** RECORDS TO PROCESS follows **

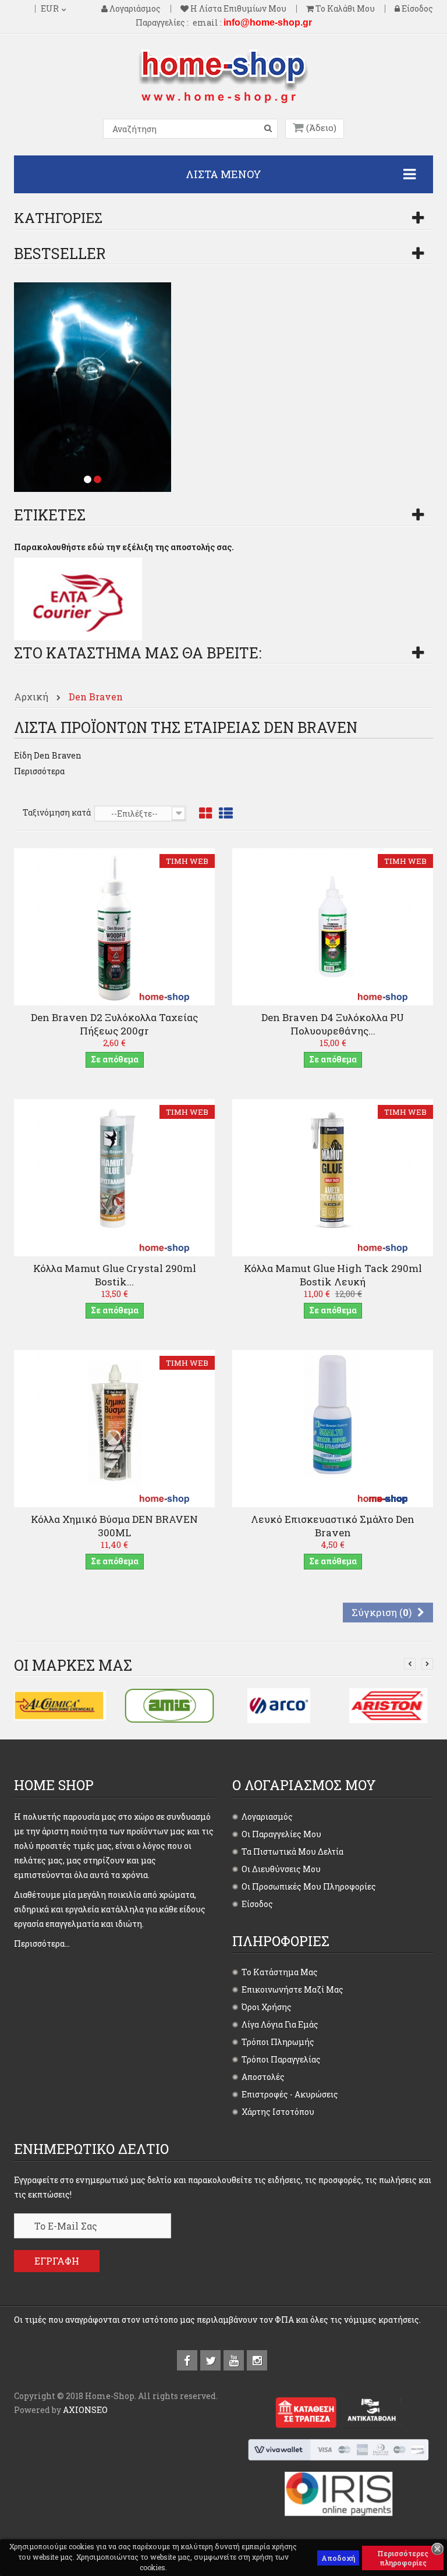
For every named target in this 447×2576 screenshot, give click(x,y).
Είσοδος (416, 9)
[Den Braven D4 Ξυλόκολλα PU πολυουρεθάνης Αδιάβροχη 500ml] (332, 925)
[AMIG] (169, 1704)
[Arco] (279, 1704)
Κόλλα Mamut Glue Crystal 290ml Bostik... (114, 1275)
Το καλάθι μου (344, 9)
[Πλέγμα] (205, 813)
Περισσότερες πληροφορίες (402, 2558)
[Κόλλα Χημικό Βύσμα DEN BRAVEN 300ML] (114, 1427)
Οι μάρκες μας (73, 1665)
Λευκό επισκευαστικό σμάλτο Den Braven (332, 1525)
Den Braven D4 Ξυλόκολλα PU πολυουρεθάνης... (332, 1024)
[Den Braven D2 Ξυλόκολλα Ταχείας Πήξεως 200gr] (114, 925)
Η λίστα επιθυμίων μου (237, 9)
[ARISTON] (388, 1704)
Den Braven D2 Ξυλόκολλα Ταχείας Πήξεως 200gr (114, 1024)
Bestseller (60, 253)
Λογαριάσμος (134, 9)
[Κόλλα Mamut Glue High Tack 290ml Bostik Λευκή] (332, 1176)
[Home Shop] (223, 75)
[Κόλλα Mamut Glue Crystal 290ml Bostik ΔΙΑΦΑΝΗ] (114, 1176)
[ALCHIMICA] (60, 1704)
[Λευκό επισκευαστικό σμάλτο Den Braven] (332, 1427)
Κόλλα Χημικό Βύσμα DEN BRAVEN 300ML (114, 1525)
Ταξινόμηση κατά (57, 812)
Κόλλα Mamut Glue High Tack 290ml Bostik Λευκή (333, 1275)
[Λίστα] (226, 813)
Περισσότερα (39, 771)
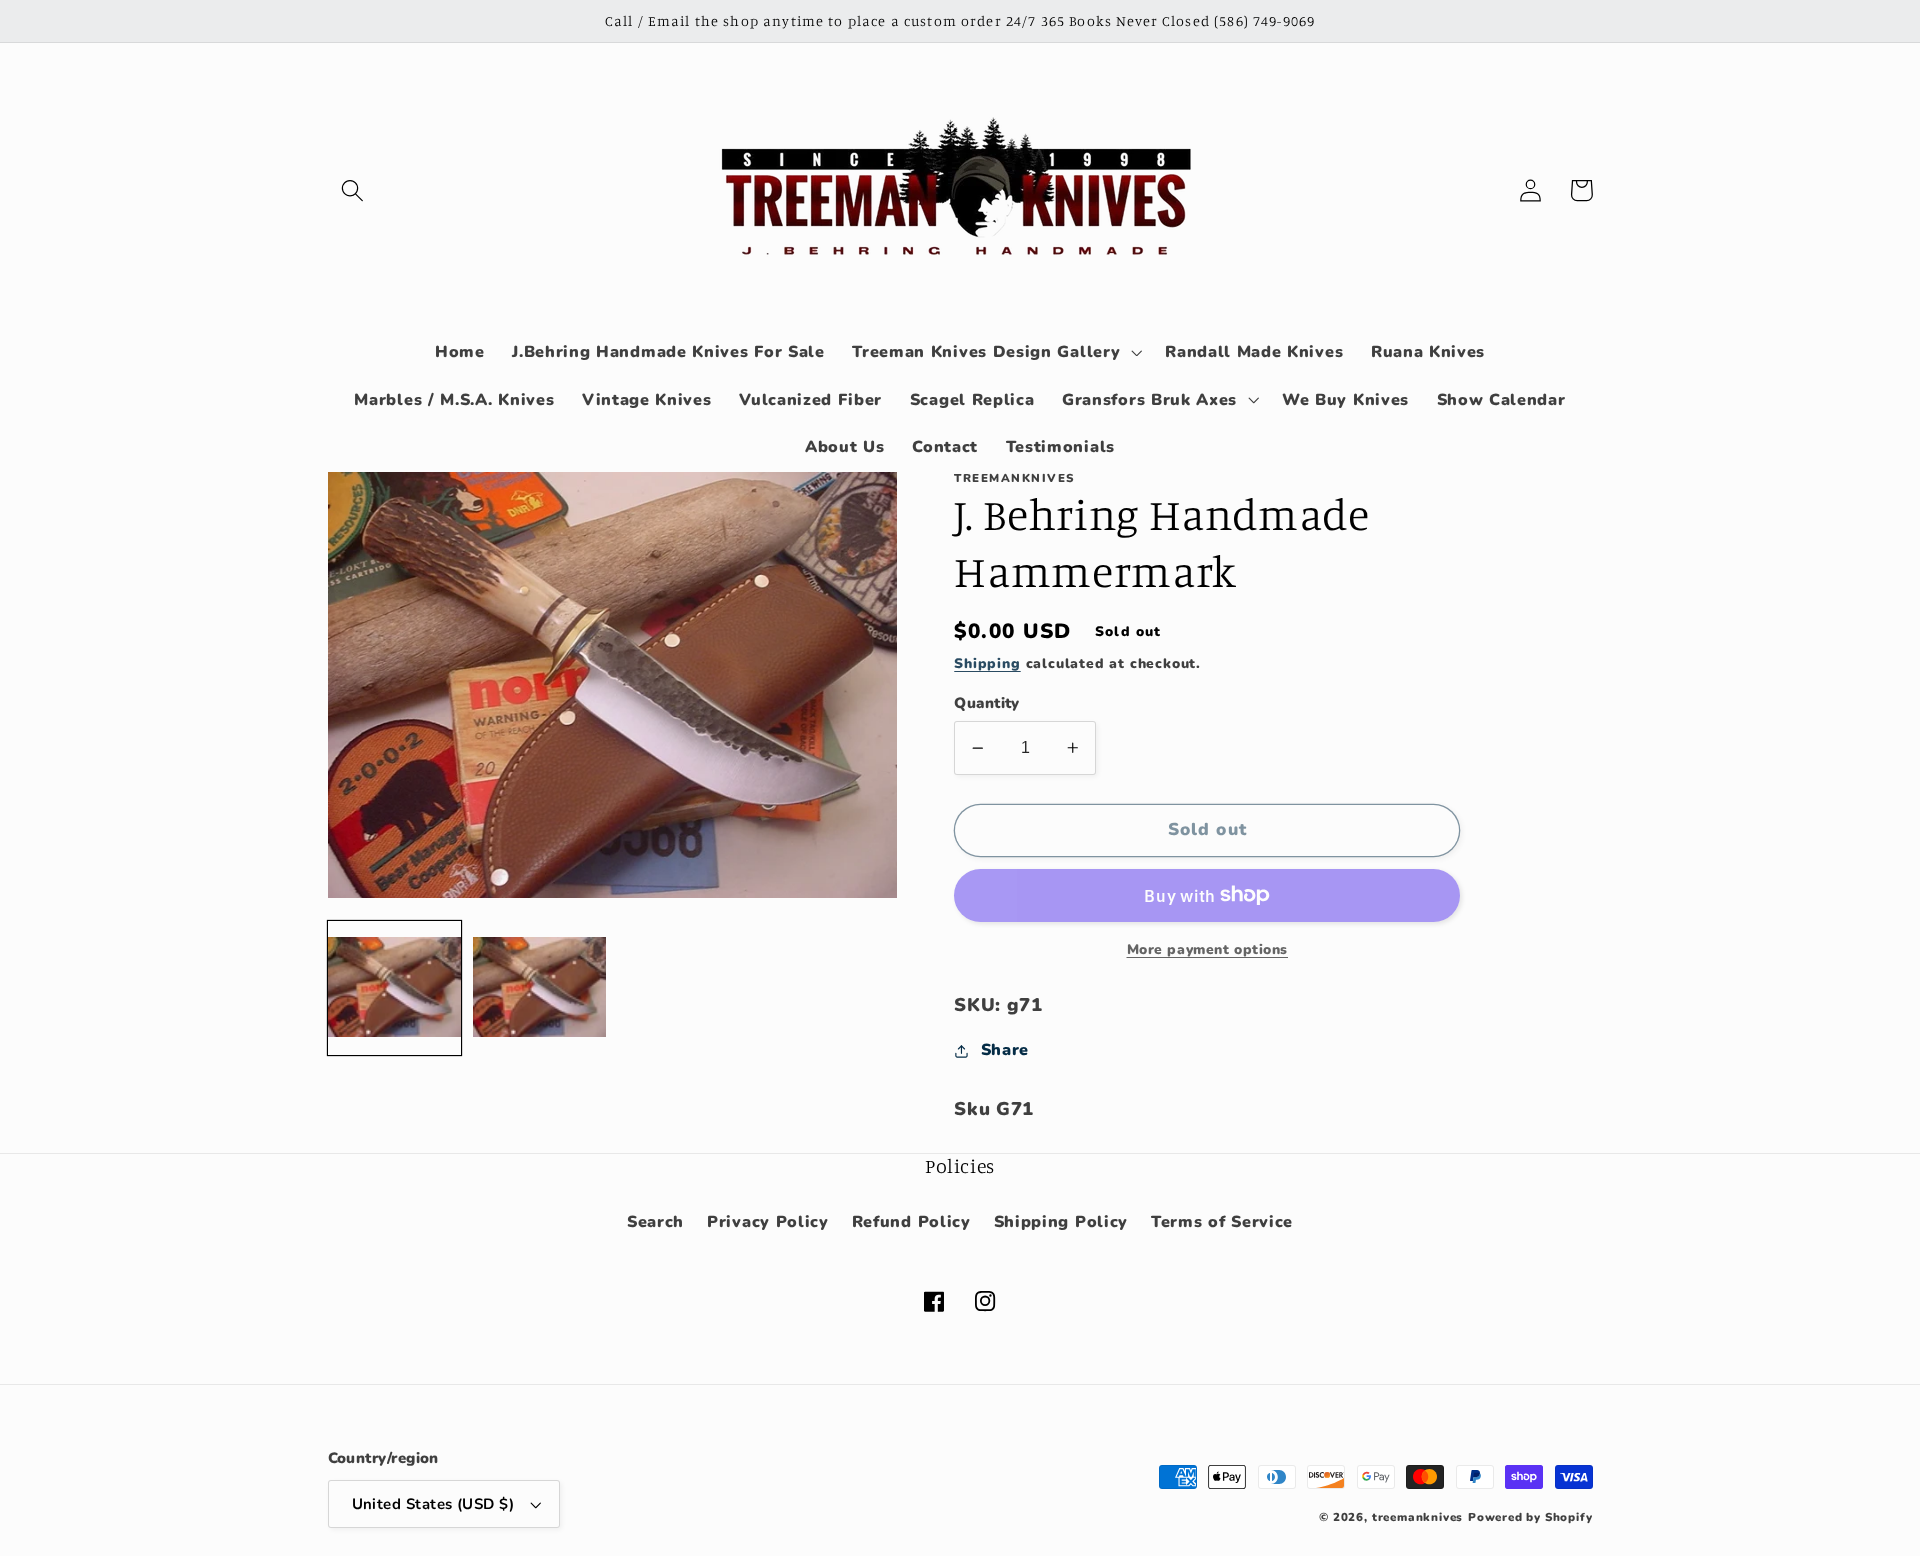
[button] (353, 190)
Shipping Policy (1061, 1222)
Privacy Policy (768, 1222)
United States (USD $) (433, 1504)
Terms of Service (1222, 1222)
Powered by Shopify (1530, 1517)
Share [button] (1005, 1050)
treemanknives (1417, 1517)
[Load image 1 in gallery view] (395, 988)
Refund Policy (911, 1222)
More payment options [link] (1208, 949)
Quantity (987, 703)
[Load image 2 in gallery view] (540, 988)
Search (655, 1222)
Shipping (987, 663)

** End of RECORDS TO PROCESS **

# WHAT YOU HAVE TO DO:
Copy the data above line for line, skipping every picture.

# EXPECTED ANSWER:
For every named target in this 447×2576 screenshot, give click(x,y).
Είσοδος (416, 9)
[Den Braven D4 Ξυλόκολλα PU πολυουρεθάνης Αδιάβροχη 500ml] (332, 925)
[AMIG] (169, 1704)
[Arco] (279, 1704)
Κόλλα Mamut Glue Crystal 290ml Bostik... (114, 1275)
Το καλάθι μου (344, 9)
[Πλέγμα] (205, 813)
Περισσότερες πληροφορίες (402, 2558)
[Κόλλα Χημικό Βύσμα DEN BRAVEN 300ML] (114, 1427)
Οι μάρκες μας (73, 1665)
Λευκό επισκευαστικό σμάλτο Den Braven (332, 1525)
Den Braven D4 Ξυλόκολλα PU πολυουρεθάνης... (332, 1024)
[Den Braven D2 Ξυλόκολλα Ταχείας Πήξεως 200gr] (114, 925)
Η λίστα επιθυμίων μου (237, 9)
[ARISTON] (388, 1704)
Den Braven D2 Ξυλόκολλα Ταχείας Πήξεως 200gr (114, 1024)
Bestseller (60, 253)
Λογαριάσμος (134, 9)
[Κόλλα Mamut Glue High Tack 290ml Bostik Λευκή] (332, 1176)
[Home Shop] (223, 75)
[Κόλλα Mamut Glue Crystal 290ml Bostik ΔΙΑΦΑΝΗ] (114, 1176)
[ALCHIMICA] (60, 1704)
[Λευκό επισκευαστικό σμάλτο Den Braven] (332, 1427)
Κόλλα Χημικό Βύσμα DEN BRAVEN 300ML (114, 1525)
Ταξινόμηση κατά (57, 812)
Κόλλα Mamut Glue High Tack 290ml Bostik Λευκή (333, 1275)
[Λίστα] (226, 813)
Περισσότερα (39, 771)
[button] (353, 190)
Shipping Policy (1061, 1222)
Privacy Policy (768, 1222)
United States (USD $) (433, 1504)
Terms of Service (1222, 1222)
Powered by Shopify (1530, 1517)
Share [button] (1005, 1050)
treemanknives (1417, 1517)
[Load image 1 in gallery view] (395, 988)
Refund Policy (911, 1222)
More payment options [link] (1208, 949)
Quantity (987, 703)
[Load image 2 in gallery view] (540, 988)
Search (655, 1222)
Shipping (987, 663)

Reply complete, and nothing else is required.